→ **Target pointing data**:
--- START ---
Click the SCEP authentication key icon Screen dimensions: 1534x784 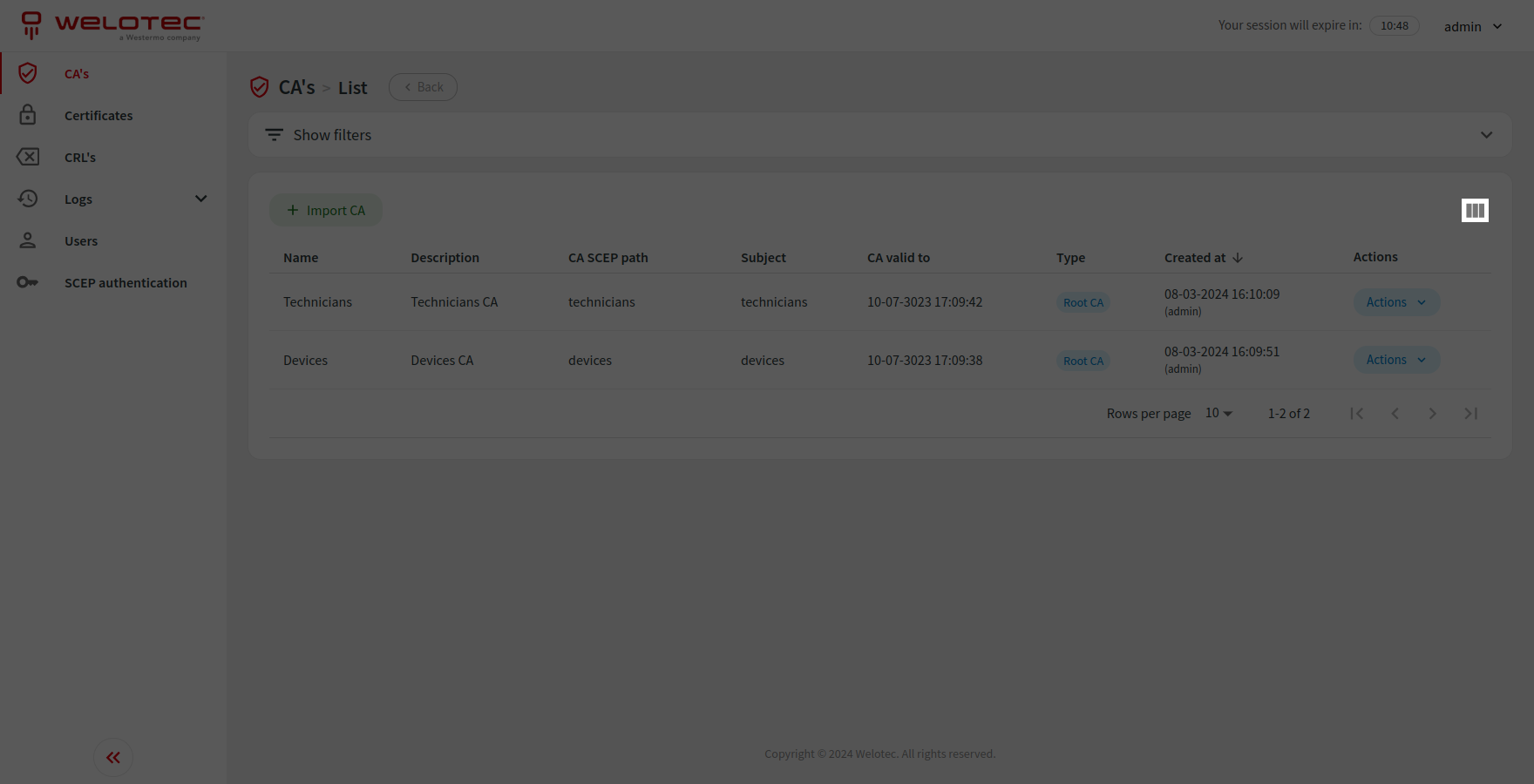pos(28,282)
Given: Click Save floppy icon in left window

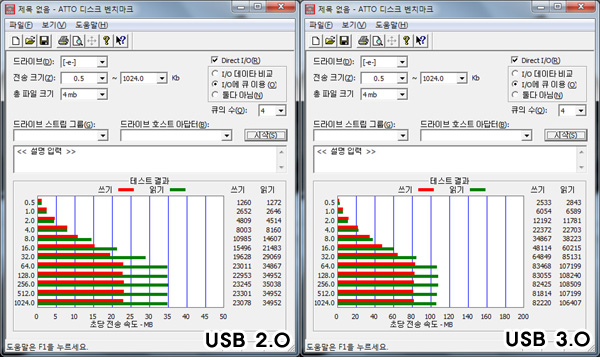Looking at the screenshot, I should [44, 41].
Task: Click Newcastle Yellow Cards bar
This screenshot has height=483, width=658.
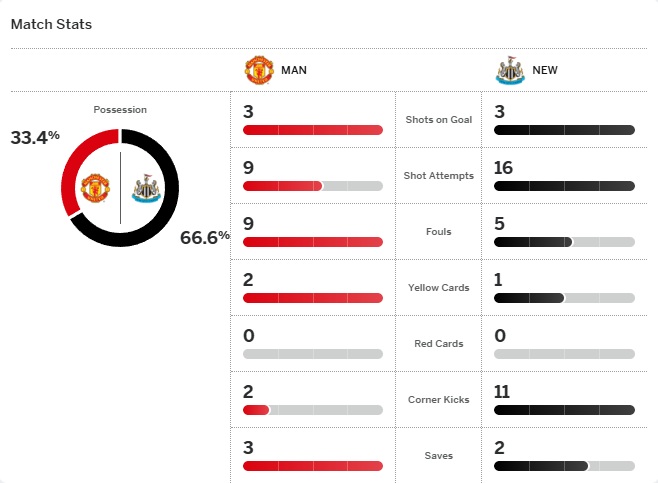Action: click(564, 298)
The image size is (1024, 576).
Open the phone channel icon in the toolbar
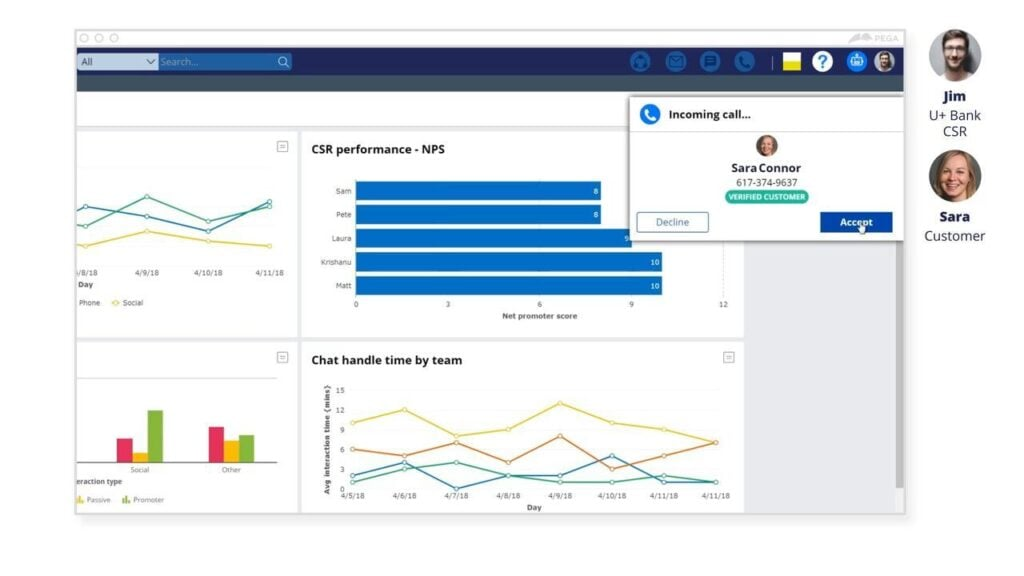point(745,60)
--- END ---
→ **What the task requires**: Write everything from the line containing "The image size is (1024, 576)." down to the end of the records as a two-column CSV with the columns text and answer. Give one row per record, put each value in a single quoted field with line breaks turned into spaces, and leave out the pictures.

→ **Output for this exercise**:
text,answer
"The image size is (1024, 576). Open the phone channel icon in the toolbar","point(745,60)"